* **Exercise requirements**: The span to repeat in the listing below runs from the line containing "Image resolution: width=720" to the line containing "Task: Click the WinRAR", inclusive. Repeat it exactly, and only it.

════

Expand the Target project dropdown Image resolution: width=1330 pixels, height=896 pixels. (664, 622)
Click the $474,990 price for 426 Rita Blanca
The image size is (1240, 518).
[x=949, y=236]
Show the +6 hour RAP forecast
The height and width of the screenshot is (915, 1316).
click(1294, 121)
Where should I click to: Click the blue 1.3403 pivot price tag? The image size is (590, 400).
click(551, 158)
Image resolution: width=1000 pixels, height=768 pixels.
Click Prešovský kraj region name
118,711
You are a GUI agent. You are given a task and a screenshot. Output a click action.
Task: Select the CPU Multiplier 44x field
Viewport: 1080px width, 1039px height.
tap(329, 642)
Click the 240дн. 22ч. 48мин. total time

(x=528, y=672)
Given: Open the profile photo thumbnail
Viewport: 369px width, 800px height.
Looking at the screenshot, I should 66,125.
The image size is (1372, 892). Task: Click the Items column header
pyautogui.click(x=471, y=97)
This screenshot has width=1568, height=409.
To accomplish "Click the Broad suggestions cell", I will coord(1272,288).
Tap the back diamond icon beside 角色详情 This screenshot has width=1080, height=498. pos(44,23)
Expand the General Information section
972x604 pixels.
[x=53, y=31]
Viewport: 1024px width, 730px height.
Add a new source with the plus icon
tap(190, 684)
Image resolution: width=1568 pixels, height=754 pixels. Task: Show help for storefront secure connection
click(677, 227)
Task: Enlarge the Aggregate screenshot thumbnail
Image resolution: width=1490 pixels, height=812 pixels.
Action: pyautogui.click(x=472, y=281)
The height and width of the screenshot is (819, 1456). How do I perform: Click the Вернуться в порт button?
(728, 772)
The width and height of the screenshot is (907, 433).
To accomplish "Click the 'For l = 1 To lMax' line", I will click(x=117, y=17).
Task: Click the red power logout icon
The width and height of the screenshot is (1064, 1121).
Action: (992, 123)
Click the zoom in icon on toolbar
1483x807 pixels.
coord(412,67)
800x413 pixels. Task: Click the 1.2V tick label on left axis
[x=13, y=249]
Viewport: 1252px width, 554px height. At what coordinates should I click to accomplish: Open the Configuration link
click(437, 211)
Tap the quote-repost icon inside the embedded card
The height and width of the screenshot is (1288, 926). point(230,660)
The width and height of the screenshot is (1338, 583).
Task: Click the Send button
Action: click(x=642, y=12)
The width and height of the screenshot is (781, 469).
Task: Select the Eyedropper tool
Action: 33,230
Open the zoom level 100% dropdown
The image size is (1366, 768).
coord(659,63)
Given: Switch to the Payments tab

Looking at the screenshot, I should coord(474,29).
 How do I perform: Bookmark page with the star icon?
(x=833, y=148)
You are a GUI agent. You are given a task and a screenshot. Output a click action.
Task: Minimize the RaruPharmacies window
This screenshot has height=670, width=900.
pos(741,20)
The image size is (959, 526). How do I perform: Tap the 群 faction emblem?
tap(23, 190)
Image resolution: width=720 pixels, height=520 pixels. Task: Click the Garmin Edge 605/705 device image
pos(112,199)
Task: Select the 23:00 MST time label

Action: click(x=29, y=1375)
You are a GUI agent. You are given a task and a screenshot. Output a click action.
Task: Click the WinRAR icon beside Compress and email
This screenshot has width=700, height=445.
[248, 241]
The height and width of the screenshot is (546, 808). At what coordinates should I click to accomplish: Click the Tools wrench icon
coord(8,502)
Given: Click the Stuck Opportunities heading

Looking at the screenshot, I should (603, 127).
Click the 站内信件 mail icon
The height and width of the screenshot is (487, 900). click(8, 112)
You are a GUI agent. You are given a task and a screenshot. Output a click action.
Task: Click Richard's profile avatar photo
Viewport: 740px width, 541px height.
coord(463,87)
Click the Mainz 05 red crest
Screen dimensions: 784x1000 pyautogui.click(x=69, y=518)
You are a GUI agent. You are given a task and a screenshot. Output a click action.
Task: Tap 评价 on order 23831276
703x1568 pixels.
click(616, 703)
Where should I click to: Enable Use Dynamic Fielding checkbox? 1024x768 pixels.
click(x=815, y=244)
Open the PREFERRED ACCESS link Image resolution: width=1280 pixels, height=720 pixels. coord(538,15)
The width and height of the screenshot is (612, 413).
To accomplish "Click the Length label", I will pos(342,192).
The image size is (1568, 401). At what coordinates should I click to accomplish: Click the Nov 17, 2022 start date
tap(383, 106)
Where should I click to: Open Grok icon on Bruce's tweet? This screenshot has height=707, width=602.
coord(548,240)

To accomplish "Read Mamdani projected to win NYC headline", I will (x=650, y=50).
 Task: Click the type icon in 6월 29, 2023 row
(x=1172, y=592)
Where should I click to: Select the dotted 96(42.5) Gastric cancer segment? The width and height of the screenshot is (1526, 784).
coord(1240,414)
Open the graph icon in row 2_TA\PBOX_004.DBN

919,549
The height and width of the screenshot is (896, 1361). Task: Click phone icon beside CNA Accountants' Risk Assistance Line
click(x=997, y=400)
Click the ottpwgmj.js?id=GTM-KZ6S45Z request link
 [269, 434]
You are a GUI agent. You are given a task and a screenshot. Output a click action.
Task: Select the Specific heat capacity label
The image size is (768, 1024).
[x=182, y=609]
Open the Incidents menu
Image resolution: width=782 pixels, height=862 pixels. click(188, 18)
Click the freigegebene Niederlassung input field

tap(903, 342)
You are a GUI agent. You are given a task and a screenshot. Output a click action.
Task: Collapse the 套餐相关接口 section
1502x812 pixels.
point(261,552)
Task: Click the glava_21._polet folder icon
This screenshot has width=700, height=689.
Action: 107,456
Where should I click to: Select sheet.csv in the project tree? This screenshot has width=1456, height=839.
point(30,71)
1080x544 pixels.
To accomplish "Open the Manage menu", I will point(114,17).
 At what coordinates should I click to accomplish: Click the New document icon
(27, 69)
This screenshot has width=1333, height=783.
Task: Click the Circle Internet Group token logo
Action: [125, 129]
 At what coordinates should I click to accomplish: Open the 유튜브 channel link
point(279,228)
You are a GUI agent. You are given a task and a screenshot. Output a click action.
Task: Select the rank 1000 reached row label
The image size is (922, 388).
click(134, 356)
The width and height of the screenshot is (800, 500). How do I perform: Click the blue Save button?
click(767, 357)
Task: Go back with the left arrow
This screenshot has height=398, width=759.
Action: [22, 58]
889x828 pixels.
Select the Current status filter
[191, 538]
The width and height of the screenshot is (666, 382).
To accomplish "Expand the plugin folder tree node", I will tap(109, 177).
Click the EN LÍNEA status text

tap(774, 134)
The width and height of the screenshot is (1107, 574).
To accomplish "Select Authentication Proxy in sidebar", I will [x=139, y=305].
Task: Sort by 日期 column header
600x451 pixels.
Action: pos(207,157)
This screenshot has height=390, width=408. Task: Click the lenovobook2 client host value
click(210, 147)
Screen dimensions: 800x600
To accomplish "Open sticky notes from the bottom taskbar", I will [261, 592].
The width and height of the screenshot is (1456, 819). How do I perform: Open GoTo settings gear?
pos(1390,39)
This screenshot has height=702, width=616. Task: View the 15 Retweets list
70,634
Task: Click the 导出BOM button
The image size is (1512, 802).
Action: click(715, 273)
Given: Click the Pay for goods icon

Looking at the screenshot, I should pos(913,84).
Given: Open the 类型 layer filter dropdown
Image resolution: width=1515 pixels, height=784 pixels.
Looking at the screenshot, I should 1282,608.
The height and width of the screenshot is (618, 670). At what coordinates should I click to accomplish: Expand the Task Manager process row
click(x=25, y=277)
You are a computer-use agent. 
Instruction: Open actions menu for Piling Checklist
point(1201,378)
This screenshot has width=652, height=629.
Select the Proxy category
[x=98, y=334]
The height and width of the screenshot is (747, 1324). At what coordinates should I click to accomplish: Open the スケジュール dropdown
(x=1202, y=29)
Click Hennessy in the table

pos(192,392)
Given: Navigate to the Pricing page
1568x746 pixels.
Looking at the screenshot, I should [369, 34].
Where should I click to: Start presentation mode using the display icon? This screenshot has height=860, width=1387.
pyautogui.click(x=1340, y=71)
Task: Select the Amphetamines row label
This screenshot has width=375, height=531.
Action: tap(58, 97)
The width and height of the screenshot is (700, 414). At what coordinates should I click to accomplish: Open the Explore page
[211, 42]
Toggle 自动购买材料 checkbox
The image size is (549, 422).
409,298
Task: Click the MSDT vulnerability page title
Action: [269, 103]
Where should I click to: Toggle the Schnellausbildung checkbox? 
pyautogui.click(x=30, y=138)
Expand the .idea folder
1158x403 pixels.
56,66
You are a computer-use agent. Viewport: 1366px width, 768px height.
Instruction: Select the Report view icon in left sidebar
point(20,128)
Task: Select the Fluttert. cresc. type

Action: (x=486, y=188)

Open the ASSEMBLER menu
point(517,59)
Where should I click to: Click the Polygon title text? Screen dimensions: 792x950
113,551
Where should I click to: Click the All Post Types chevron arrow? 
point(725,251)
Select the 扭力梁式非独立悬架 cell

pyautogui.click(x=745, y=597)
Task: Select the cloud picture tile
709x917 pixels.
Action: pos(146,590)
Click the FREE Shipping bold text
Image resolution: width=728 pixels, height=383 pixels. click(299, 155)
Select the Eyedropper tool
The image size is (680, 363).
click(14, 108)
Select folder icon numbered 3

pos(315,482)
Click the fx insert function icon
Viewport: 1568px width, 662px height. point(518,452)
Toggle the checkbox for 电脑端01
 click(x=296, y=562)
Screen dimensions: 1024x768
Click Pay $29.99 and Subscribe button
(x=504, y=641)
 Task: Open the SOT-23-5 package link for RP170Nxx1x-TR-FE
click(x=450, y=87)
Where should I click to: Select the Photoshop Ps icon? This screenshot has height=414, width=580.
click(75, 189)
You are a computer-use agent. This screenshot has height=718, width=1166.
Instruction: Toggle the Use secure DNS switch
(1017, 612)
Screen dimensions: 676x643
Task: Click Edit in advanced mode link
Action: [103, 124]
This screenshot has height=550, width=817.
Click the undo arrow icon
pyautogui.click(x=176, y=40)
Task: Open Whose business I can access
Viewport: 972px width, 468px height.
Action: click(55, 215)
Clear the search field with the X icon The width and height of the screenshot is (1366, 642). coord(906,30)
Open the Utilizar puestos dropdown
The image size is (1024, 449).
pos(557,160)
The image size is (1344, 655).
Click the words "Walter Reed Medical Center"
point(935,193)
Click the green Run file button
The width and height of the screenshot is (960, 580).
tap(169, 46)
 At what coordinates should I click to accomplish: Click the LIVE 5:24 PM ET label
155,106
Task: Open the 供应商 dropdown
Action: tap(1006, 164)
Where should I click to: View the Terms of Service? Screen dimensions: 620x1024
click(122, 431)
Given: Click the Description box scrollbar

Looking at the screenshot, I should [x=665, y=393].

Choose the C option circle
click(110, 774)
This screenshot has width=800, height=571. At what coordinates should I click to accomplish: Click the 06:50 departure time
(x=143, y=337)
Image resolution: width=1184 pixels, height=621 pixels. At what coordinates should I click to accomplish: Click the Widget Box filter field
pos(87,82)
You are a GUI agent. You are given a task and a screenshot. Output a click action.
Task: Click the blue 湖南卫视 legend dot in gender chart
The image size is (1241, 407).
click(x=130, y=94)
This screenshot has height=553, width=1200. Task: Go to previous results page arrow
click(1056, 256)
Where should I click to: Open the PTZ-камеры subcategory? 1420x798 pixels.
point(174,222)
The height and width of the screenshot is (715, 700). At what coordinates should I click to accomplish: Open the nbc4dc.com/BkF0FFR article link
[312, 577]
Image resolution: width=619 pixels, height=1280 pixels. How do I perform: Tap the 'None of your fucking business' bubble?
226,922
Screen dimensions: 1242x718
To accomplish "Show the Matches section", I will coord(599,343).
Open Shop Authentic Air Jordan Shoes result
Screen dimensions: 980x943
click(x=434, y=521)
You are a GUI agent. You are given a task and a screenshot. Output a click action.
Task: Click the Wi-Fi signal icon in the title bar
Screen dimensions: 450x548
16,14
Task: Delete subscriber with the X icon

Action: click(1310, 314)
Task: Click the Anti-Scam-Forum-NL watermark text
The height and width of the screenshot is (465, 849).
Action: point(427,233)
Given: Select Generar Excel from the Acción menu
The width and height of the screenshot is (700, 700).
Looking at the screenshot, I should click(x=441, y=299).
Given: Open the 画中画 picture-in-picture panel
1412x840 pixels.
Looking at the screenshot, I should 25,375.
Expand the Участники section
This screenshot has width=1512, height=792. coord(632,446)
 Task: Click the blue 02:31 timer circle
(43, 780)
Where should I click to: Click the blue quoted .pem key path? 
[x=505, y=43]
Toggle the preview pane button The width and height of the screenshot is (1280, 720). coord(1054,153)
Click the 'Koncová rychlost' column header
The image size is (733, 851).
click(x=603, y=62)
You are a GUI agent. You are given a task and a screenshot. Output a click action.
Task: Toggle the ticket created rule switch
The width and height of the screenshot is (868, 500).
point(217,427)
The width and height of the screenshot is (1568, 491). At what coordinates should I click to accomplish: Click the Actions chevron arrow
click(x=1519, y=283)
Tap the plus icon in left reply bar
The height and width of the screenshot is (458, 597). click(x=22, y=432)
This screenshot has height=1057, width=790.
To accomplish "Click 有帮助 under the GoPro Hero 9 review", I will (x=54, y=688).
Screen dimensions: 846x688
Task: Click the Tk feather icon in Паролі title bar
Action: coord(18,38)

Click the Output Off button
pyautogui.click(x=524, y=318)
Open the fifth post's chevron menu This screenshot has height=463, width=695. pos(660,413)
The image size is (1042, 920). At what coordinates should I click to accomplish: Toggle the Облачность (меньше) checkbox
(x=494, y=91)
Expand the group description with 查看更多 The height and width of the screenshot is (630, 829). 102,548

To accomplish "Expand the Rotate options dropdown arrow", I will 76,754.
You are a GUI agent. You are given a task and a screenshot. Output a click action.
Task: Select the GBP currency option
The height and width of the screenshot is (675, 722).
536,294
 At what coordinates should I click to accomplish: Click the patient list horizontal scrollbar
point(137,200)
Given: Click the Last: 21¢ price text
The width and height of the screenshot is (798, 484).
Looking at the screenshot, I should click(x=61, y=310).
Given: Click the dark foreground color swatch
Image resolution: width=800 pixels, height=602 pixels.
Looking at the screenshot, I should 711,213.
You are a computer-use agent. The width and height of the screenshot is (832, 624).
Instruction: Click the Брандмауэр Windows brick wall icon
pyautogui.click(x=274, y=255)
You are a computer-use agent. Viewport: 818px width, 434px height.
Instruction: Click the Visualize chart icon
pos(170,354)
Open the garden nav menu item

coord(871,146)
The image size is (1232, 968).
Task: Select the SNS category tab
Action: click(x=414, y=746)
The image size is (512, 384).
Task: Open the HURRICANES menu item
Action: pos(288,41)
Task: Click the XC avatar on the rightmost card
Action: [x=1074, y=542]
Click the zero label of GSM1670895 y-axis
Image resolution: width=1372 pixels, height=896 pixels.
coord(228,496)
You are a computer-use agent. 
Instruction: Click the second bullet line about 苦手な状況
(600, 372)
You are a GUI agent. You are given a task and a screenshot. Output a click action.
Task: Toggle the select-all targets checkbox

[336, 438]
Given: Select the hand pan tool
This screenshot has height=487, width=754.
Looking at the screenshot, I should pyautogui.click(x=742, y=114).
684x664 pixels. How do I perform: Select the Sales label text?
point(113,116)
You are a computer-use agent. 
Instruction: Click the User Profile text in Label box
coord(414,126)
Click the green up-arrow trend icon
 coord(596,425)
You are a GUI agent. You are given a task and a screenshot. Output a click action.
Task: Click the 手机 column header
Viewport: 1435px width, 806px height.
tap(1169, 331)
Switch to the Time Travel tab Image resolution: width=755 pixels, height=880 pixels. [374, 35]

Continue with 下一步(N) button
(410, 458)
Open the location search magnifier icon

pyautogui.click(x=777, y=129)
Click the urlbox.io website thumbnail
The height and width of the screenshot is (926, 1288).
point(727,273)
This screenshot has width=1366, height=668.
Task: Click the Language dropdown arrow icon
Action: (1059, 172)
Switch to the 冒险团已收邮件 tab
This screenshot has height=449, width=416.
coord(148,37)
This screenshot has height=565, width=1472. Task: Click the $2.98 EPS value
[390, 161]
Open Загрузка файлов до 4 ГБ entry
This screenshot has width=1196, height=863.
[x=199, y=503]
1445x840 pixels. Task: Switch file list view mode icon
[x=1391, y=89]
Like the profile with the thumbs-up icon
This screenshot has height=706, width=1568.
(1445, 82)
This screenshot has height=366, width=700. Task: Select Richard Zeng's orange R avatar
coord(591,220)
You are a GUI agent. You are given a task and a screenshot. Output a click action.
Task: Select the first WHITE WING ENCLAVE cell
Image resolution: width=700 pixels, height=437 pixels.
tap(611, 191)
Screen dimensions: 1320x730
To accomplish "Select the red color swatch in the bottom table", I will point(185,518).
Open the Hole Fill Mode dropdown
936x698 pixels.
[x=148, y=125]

════

* **Response to the exercise**:
Image resolution: width=720 pixels, height=520 pixels. Task: Click the Garmin Edge 605/705 device image
pos(112,199)
Task: Select the 23:00 MST time label

Action: click(x=29, y=1375)
You are a GUI agent. You are given a task and a screenshot. Output a click action.
Task: Click the WinRAR icon beside Compress and email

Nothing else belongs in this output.